私の場合、費用と時間は次の通りでした(受験当時)。
- 受験料:7,120円(2025年3月時点)
- 教材費:3,190円(2025年1月時点)
- 学習時間:合計 約70時間
一方で、誰にでも当てはまるとは思っていません。汎用性は高くないですし、加点評価などを狙って「登録建設業経理士」として運用する場合、登録や更新講習などの継続コストも視野に入れたほうが安心です。

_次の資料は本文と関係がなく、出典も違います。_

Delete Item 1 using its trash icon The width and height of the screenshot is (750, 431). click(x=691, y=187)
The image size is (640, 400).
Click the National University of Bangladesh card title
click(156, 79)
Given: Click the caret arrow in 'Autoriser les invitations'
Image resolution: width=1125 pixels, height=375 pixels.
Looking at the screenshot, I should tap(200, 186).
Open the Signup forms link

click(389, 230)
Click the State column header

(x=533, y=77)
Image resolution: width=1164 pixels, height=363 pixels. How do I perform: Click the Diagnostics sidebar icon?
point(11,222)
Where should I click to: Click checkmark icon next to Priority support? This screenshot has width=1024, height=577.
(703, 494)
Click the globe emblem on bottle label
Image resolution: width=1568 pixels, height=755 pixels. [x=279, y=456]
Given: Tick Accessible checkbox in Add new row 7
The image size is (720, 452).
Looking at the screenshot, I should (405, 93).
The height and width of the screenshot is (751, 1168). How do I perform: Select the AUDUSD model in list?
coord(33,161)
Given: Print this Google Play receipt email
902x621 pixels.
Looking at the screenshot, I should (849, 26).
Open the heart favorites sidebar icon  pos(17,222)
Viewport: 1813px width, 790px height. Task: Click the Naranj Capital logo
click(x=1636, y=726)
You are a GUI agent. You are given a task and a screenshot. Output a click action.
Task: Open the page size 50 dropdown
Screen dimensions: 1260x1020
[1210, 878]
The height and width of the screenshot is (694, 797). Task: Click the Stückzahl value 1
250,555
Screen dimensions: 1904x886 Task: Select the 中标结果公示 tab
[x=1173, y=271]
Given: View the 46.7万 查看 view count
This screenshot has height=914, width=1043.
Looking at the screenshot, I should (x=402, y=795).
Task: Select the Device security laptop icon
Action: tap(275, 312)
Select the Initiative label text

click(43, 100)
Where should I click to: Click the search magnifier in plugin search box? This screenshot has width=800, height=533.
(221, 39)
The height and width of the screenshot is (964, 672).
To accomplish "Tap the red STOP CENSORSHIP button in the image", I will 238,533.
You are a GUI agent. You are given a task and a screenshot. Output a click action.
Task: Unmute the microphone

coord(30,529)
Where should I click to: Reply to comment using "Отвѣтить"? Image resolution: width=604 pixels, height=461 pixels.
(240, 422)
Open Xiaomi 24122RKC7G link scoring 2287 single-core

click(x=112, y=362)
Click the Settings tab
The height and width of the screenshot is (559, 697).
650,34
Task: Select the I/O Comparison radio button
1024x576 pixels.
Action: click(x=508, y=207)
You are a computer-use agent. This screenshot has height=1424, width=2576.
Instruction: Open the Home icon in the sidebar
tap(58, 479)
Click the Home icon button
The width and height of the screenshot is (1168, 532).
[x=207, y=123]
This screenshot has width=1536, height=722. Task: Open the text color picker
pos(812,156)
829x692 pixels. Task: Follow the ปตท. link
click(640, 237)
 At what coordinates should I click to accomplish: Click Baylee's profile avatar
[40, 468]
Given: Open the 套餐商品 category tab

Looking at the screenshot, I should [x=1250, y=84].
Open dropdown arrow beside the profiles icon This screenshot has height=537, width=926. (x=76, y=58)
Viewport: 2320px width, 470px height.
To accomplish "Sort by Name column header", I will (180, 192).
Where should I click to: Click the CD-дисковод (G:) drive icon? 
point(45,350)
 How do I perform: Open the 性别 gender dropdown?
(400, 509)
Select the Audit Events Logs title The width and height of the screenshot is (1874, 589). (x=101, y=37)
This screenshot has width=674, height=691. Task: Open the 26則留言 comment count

資格は“取って終わり”の設計にもできますが、“運用する”設計にするとコストの見え方が変わります。
・詳しくはこちら
→建設業経理士を受験してみた結果【簿記経験者には“コスパが良い”と感じた話】
こんな人には、このルートが刺さりやすい
- 日商簿記2級まで学んだことがある(または3級程度の基礎がある)
- 建設業界に関わることになった/関わっている
- 次の一歩として、専門性を少し足したい
- 資格学習を「根性」ではなく「設計」で進めたい
まとめ:簿記2級に苦戦したあと、建設業経理士2級を選んだ理由【勉強時間と費用のリアル】
簿記2級でつまずいた経験はしんどかったですが、結果的に「資格の選び方」と「得点につなげる勉強の仕方」を見直すきっかけになりました。建設業経理士2級は、簿記経験者にとって学習範囲を絞りやすく、条件が合えば“コスパが良い”資格だと感じています。
同じように、簿記で苦戦していたり、建設業に関わることになって「次の学び」を探している方にとって、この4記事が判断材料のひとつになればうれしいです。